INPUT:

────────────────────────────────────────

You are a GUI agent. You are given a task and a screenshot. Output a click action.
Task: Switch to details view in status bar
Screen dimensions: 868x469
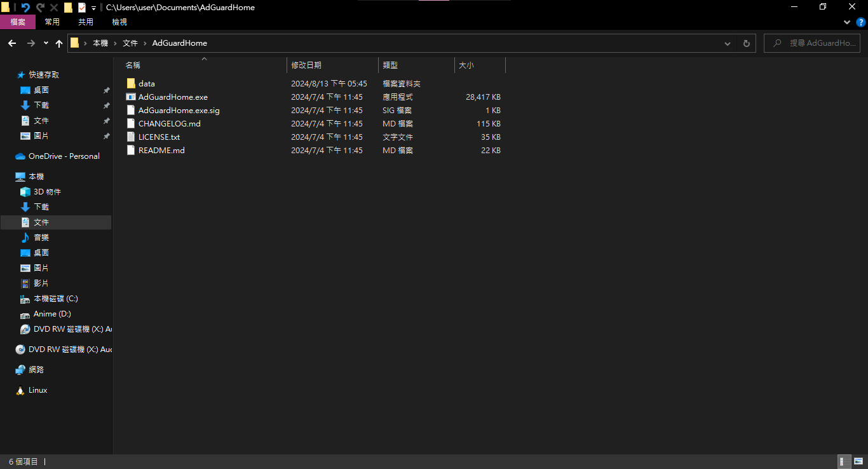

────────────────────────────────────────

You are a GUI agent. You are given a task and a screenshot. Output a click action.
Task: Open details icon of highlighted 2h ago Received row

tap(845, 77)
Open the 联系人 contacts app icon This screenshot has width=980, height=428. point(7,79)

────────────────────────────────────────

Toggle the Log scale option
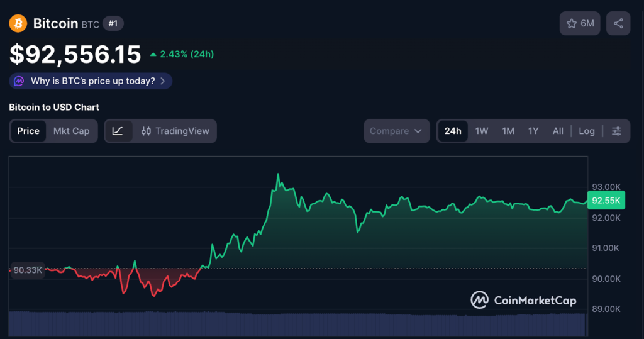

────────────────────────────────────────

PROBLEM STATEMENT:
Everything in the material above from the line that has "Task: Switch to details view in status bar" through the line that has "Screen dimensions: 868x469" must be duplicated exactly, with no other lines given.

SOLUTION TO THE PROBLEM:
Task: Switch to details view in status bar
Screen dimensions: 868x469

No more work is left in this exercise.